**WHAT YOU HAVE TO DO:**
Filter the data for lines with the word "Given" and copy those lines.

(Saved data entries)
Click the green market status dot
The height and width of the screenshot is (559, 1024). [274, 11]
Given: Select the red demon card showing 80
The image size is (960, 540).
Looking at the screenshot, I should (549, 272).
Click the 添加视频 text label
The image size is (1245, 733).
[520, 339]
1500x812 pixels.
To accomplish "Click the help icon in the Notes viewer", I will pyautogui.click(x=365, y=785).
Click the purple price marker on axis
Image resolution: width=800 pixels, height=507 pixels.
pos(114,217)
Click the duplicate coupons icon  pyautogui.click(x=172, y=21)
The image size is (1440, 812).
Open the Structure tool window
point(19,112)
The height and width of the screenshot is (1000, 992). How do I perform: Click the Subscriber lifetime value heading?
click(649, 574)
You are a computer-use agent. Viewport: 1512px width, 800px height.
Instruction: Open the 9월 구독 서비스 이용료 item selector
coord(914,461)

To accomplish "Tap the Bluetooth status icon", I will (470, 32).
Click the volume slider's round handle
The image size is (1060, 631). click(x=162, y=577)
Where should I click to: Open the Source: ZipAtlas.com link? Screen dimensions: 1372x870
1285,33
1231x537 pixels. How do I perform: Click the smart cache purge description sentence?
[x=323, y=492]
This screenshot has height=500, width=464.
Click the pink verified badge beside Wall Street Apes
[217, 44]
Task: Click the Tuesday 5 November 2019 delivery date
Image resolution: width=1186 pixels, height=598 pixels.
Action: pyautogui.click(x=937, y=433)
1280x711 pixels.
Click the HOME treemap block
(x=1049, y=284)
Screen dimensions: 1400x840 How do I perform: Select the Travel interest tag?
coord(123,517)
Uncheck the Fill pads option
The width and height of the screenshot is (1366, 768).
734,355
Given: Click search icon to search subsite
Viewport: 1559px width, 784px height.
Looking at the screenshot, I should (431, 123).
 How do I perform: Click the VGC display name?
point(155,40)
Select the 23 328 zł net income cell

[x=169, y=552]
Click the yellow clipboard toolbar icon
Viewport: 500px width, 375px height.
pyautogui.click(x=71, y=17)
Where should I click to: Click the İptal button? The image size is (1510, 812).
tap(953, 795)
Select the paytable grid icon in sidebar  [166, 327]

**ANSWER SPACE:**
Given: Select the red demon card showing 80
Given: Click search icon to search subsite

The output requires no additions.